* GOAL OF THE EXERCISE: Pick out each line below that contains the string "dimensions", and copy those lines.

□ □ □

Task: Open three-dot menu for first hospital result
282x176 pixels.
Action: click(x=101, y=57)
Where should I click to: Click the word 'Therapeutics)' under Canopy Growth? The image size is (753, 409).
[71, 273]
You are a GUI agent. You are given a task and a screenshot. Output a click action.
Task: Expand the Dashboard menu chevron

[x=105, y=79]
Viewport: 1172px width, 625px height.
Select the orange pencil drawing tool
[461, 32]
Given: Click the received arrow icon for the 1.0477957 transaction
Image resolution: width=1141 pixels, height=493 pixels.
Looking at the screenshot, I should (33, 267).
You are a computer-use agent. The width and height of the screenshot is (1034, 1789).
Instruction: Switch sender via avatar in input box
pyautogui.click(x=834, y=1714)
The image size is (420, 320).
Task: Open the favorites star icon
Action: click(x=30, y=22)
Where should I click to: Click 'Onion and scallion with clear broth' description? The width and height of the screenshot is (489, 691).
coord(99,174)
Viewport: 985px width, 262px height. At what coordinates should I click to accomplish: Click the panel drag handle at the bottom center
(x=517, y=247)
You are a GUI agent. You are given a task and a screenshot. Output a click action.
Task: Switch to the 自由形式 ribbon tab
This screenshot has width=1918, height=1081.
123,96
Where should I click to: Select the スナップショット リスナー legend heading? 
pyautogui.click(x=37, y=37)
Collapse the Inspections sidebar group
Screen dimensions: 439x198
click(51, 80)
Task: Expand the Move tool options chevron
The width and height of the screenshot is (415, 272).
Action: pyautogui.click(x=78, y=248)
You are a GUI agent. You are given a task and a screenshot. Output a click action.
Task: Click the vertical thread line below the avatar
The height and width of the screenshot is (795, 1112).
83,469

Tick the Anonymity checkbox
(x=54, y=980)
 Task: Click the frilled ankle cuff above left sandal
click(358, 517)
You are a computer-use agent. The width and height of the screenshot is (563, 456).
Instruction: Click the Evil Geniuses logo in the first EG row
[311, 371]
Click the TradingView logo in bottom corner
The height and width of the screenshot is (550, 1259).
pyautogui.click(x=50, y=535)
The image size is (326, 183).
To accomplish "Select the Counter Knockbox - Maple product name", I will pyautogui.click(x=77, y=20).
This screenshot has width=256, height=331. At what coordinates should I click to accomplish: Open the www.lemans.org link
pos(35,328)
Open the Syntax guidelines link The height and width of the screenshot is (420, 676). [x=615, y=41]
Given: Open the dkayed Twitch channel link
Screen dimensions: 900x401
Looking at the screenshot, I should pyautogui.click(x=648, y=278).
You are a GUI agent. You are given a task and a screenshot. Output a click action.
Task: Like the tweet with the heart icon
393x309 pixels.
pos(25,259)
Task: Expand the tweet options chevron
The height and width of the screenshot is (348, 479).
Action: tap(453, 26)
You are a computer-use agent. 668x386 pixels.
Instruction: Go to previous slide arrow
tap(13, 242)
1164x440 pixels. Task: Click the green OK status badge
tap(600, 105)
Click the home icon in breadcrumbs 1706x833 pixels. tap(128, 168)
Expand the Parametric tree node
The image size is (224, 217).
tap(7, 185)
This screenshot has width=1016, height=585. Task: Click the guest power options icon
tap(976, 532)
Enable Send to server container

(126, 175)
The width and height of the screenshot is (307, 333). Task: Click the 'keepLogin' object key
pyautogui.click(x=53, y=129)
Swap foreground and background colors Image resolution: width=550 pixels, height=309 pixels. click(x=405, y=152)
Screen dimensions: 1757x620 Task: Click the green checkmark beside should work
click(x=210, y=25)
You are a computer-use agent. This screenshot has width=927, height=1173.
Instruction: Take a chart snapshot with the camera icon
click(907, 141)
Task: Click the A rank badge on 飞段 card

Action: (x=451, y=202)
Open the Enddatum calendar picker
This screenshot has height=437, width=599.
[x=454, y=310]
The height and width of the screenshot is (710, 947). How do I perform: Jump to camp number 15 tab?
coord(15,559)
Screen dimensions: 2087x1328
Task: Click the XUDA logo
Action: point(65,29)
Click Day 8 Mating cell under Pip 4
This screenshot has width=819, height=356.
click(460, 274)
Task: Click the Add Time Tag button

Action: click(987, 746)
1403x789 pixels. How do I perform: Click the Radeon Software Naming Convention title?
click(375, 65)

□ □ □

* RESPONSE FOR THIS EXERCISE:
Screen dimensions: 439x198
Screen dimensions: 900x401
Screen dimensions: 1757x620 Task: Click the green checkmark beside should work
Screen dimensions: 2087x1328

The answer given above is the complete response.